No doubt the holidays are a busy time of year for Target stores. After hearing the news about the payment card breach that compromised 40 million credit and debit card users at Target stores across the U.S., Denise Juarez said it won't change her shopping habits.
"They let us know about it. To be up front and honest and let people know so they can go and check their accounts," Juarez said Thursday afternoon.
Corporate released a statement apologizing to their guests for the inconvenience. Chairman, president and Chief Executive Officer Gregg Steinhafel said, "Target's first priority is preserving the trust of our guests and we have moved swiftly to address this issue, so guests can shop with confidence." The company is working with banks and authorities in an investigation into how it happened.

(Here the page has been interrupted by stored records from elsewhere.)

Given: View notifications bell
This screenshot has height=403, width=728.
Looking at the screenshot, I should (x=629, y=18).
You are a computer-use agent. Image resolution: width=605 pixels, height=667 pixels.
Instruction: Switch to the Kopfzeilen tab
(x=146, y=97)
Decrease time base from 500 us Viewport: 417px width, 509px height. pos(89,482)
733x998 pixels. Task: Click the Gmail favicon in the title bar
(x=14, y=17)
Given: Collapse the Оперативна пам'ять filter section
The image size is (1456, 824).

"We've done all our Christmas shopping mostly Target and online. I think I feel safer doing it online now," shopper Leandra Medley said.

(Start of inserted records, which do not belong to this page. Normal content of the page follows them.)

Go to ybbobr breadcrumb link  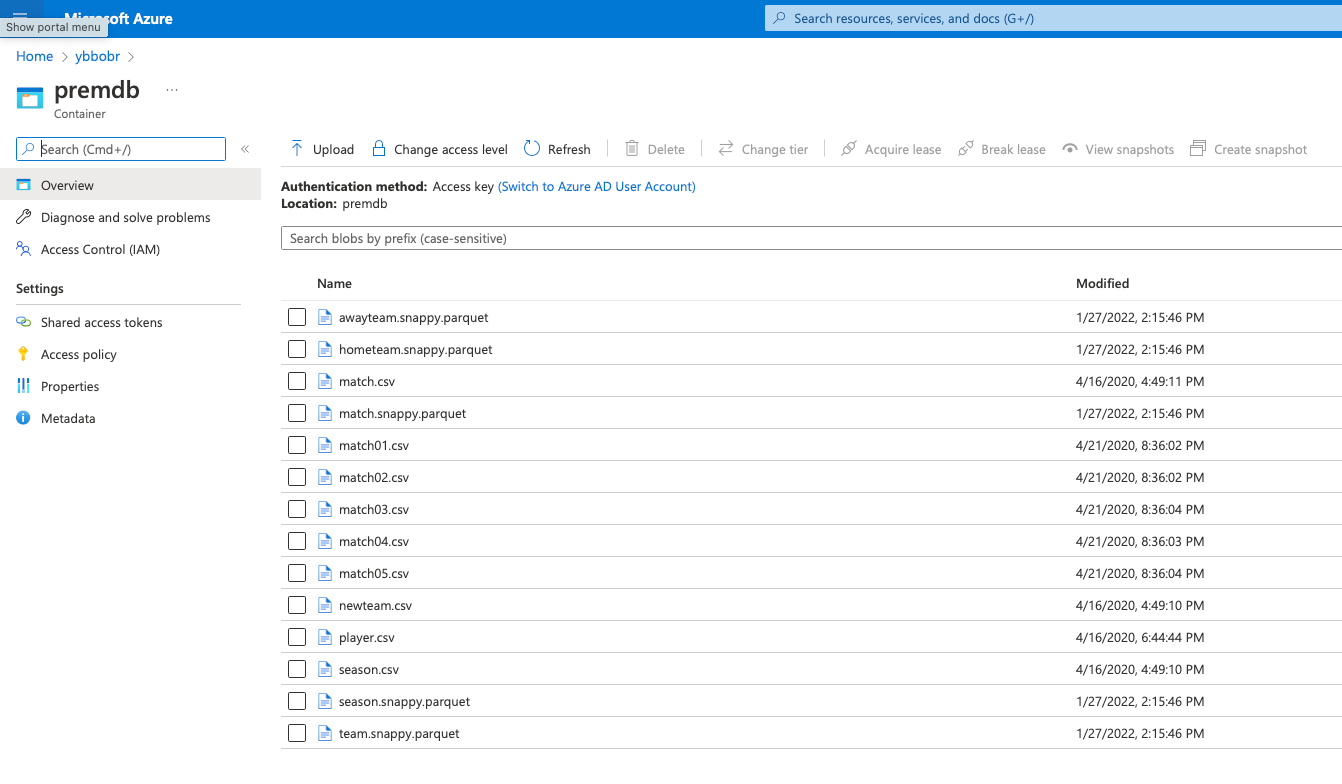point(97,56)
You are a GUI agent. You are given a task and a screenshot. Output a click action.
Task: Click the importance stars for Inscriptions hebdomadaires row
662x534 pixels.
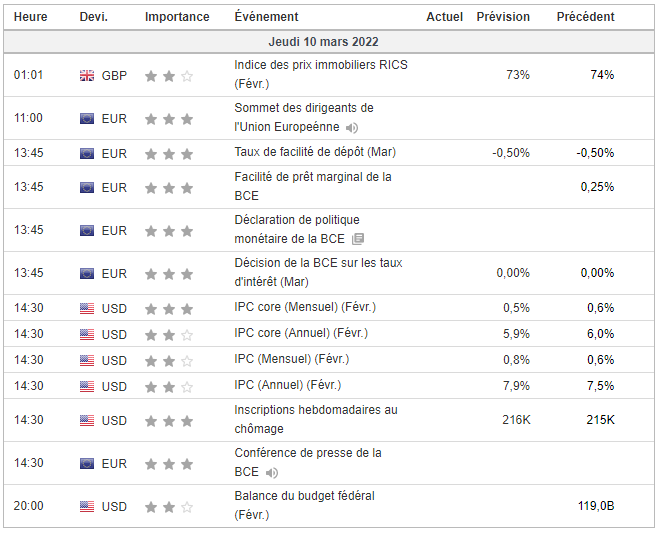coord(168,420)
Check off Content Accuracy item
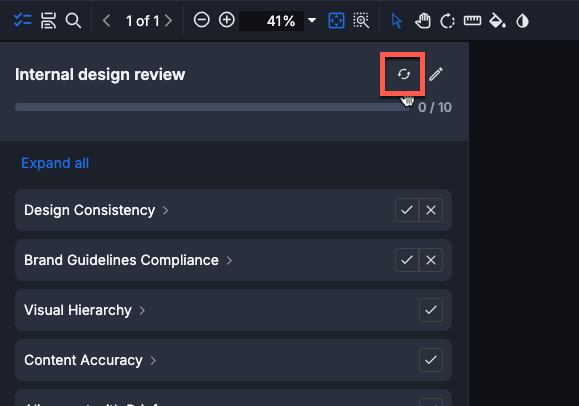This screenshot has width=579, height=406. pos(431,360)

Card numbers, expiration dates and even the three-digit security codes were stolen from customers who made purchases. Those who made orders online are safe.
If you feel you fell victim Target recommends checking your bank account activity for unauthorized charges, alerting your bank, call local authorities and report the incident to the Federal Trade Commission.
"It happens everywhere," Juarez added. "That's the kind of world we live in and that's why people need to be careful with how they protect their accounts.
Now that shoppers are checking their expenses twice this season, Target says the incident has been resolved and there's no need to worry about future purchases.